La secuencia de disparo era muy sistemática. Un hombre introducía el cartucho de pólvora en el ánima, y luego metía la bala y un taco de madera; este último tenía la doble finalidad de evitar que el conjunto se moviera y de incendiar el barco enemigo al salir ardiendo tras el disparo. El taco se empujaba con el atacador y luego los marineros jalaban de los palanquines para que el cañón asomara por la porta en la posición ordenada por el oficial de tiro.
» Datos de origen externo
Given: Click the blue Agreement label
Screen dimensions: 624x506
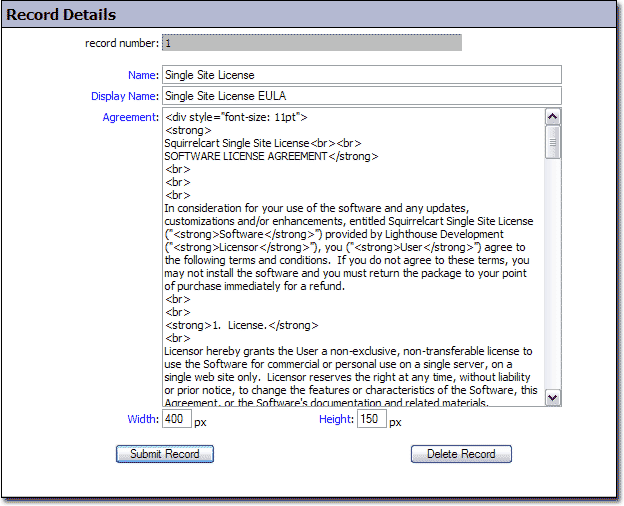Looking at the screenshot, I should [130, 118].
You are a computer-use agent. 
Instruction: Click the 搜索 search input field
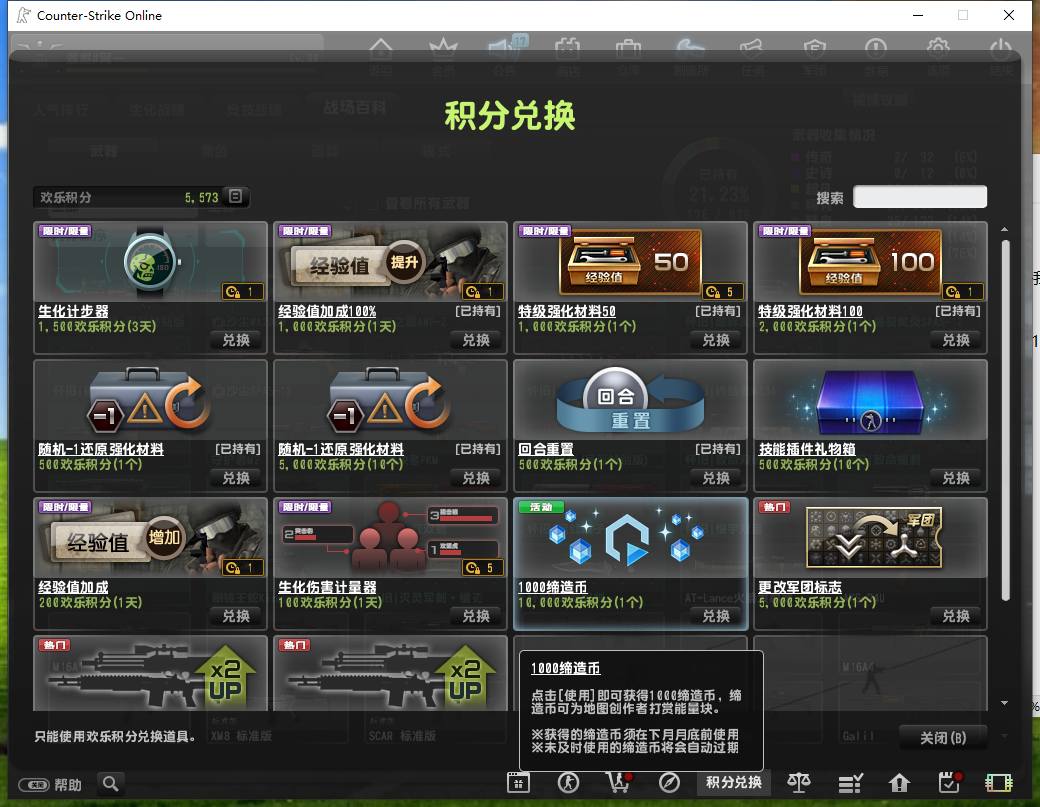tap(919, 197)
Después se perforaba el lienzo que recubría el cartucho, se cebaba, se apuntaba y se disparaba con el botafuego, una mecha o cerilla de ignición lenta que se guardaban en gran cantidad en un barril o bien se colocaban en un balde cerca del artillero. A finales del siglo XVIII, la mayoría de cañones disponían de pistolas de pedernal para disparar, pero solían estropearse al cabo de algunos disparos, por lo que el sistema de la mecha acababa siendo un recurso imprescindible.
Tras el disparo, cuyo retroceso era retenido por una braga en forma de gruesa soga, se aflojaban los palanquines y un hombre introducía el rascador en el ánima para limpiarla; luego otro introducía la lana, un cilindro de lana de borrego empapado en agua que la refrescaba y tenía la importantísima finalidad de apagar las posibles brasas del interior tras la ignición. Si no quedaban bien apagadas, al introducir el nuevo cartucho podían provocar una fuerte llamarada que abrasara los brazos del artillero encargado de la operación, algo que ocurría en numerosas ocasiones en pleno fragor del combate. Luego se repetía el proceso lo más rápidamente posible.